Die Verhandlung wurde am Dienstag nach einer mehr als zweistündigen Beratungspause der Kammer unterbrochen. Da Shapira sich in seinen Erklärungen nicht nur auf das Hochschulgesetz, sondern auch auf seine Grundrechte beziehe, müssten weitere Beteiligte und Zeugen gehört werden, erklärte der Vorsitzende Richter Edgar Fischer.
Vonseiten der Uni gab es keine Hilfsangebote. Uns wurde nur gesagt, man könne auch online von zu Hause aus studieren.

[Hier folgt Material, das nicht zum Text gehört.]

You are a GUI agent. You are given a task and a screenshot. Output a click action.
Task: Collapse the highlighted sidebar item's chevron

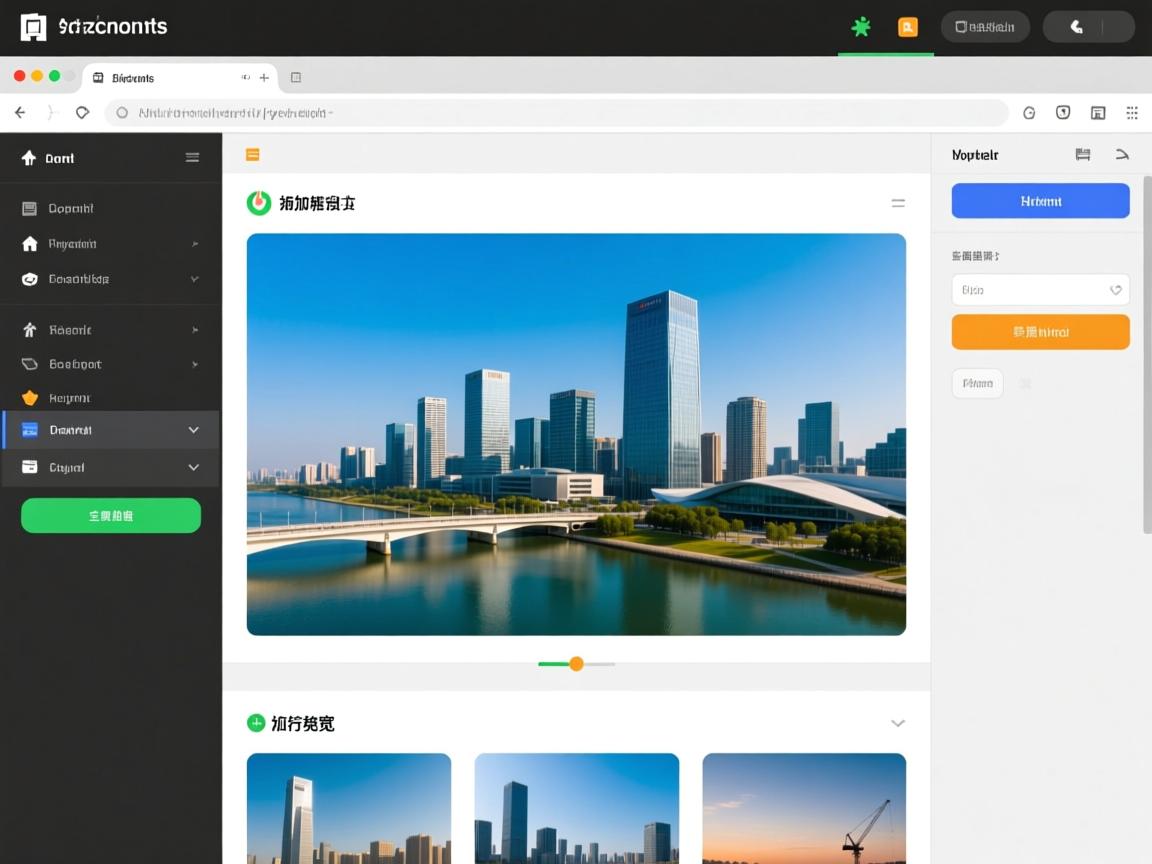click(193, 430)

Lahav Shapira wirft der FU vor, nicht genug gegen Antisemitismus getan zu haben
Hintergrund des Prozesses ist ein Angriff auf Shapira im Februar 2024 in Berlin-Mitte. Vor einer Bar war es zu einem Streit mit einem Kommilitonen gekommen, mit dem er schon vorher über das Thema Nahost aneinandergeraten war. Shapira ist an der Freien Universität bekannt für sein Engagement gegen Antisemitismus. An diesem Abend kam es zum Angriff auf Shapira: Er wurde geschlagen und ins Gesicht getreten. Seine Nase und sein Jochbein waren gebrochen, er erlitt ein Schädel-Hirn-Trauma und minimale Hirnblutungen. Im Krankenhaus wurden seine Gesichtsknochen mit zwei Metallplatten stabilisiert. Seitdem betritt er den Campus nur noch mit Sicherheitsdienst.
Im April wurde der Angreifer Mustafa A. zu einer dreijährigen Haftstrafe verurteilt, auch weil das Gericht erschwerend Antisemitismus als Motiv feststellte.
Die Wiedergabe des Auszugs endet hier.